**About this exercise:** Nothing but the text of the records should come back; copy it exactly and leave the pictures out.

※

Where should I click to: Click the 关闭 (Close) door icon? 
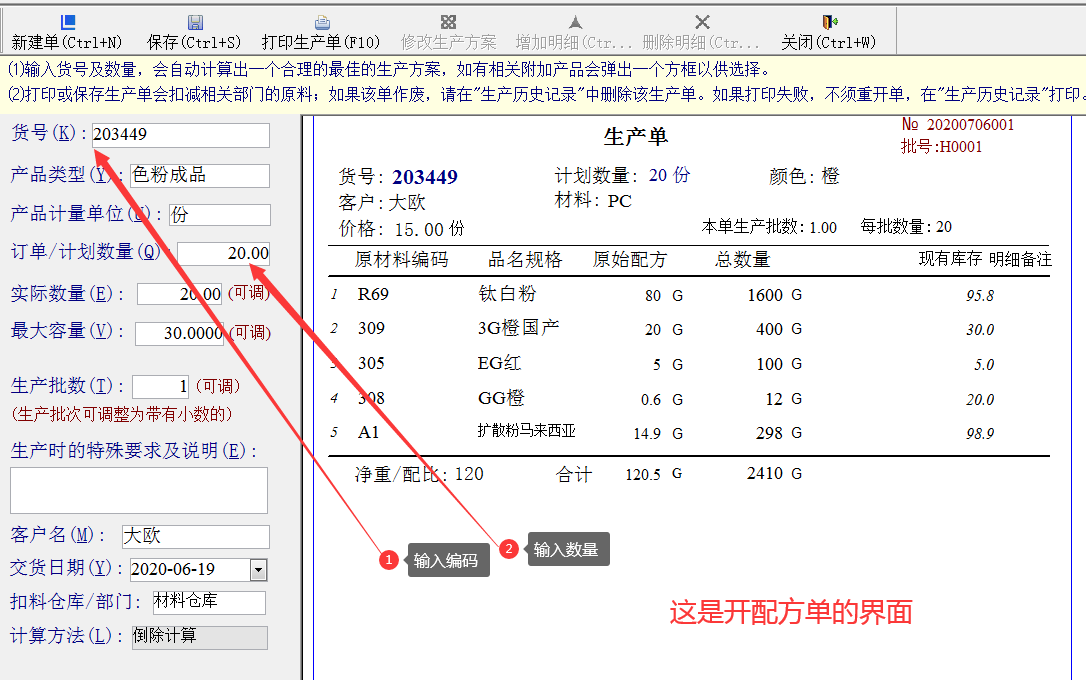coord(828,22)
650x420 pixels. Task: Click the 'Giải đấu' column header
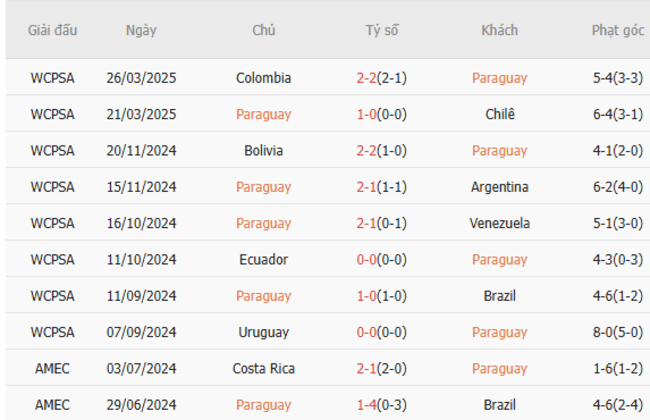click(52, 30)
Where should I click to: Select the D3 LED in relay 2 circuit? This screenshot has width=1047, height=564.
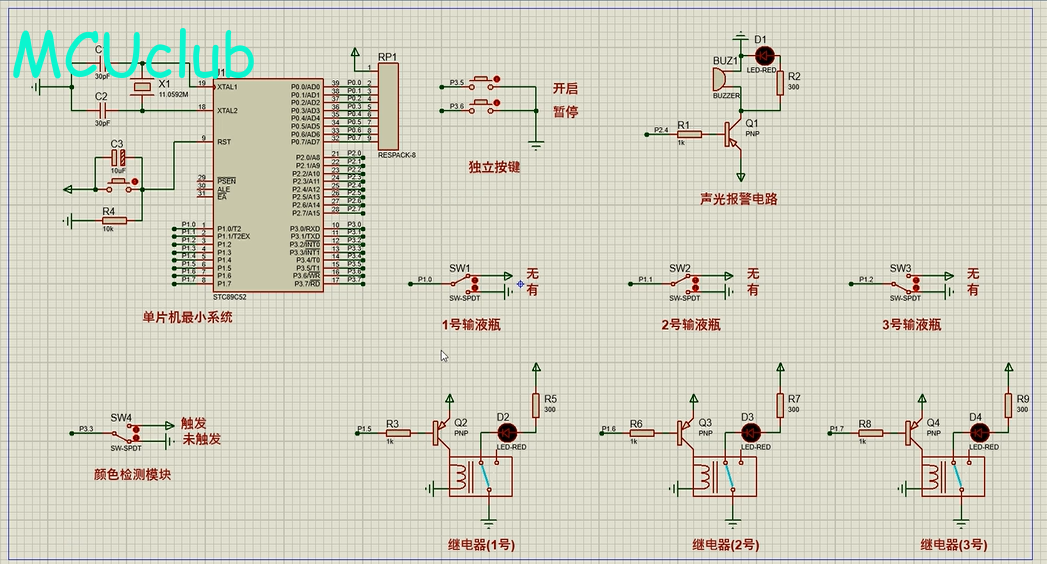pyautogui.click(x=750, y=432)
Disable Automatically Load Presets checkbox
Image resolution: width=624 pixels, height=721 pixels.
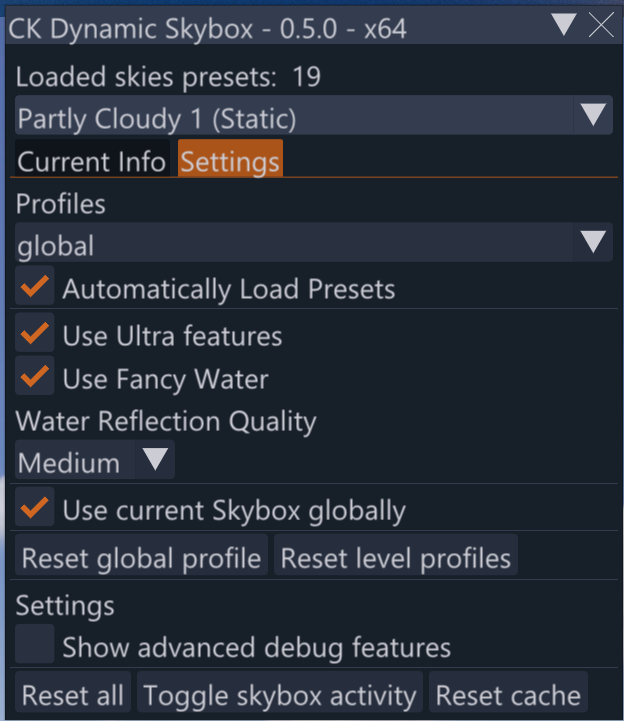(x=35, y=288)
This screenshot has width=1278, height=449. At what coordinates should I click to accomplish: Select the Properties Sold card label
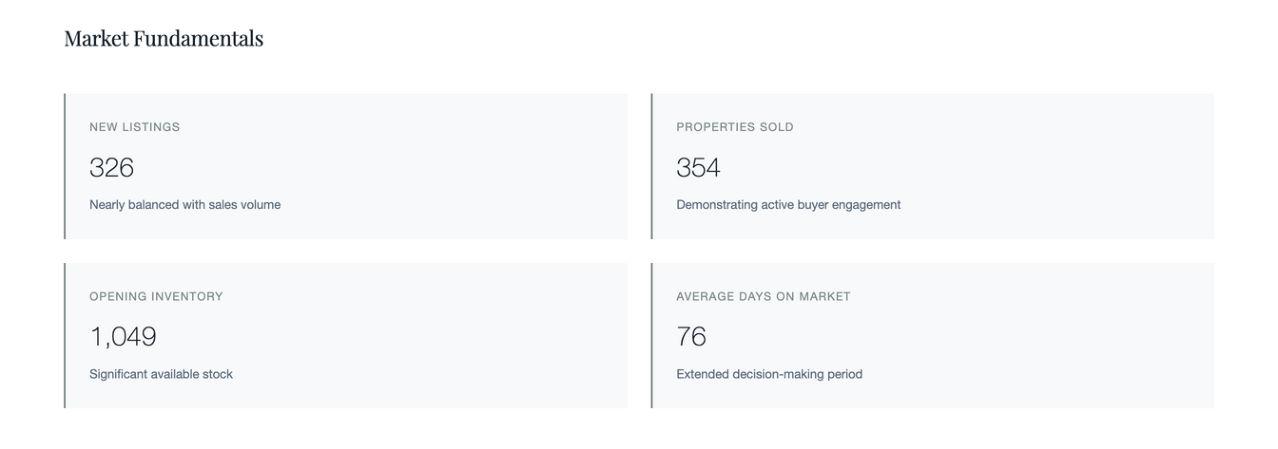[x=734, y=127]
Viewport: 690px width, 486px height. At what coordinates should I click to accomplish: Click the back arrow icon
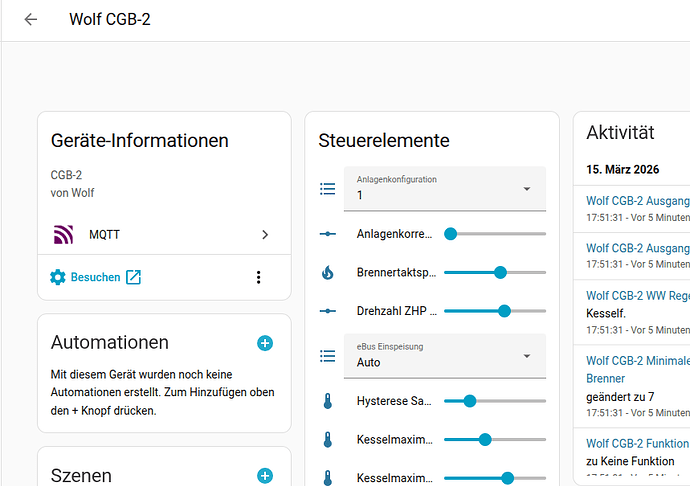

※

**Expected output:**
Where should I click to: Click the 关闭 (Close) door icon? 
coord(828,22)
650x420 pixels. Task: Click the 'Giải đấu' column header
click(52, 30)
Where should I click to: Select the D3 LED in relay 2 circuit? This screenshot has width=1047, height=564.
pyautogui.click(x=750, y=432)
Disable Automatically Load Presets checkbox
Image resolution: width=624 pixels, height=721 pixels.
(x=35, y=288)
This screenshot has width=1278, height=449. At what coordinates should I click to accomplish: Select the Properties Sold card label
[x=734, y=127]
Viewport: 690px width, 486px height. At what coordinates should I click to accomplish: Click the back arrow icon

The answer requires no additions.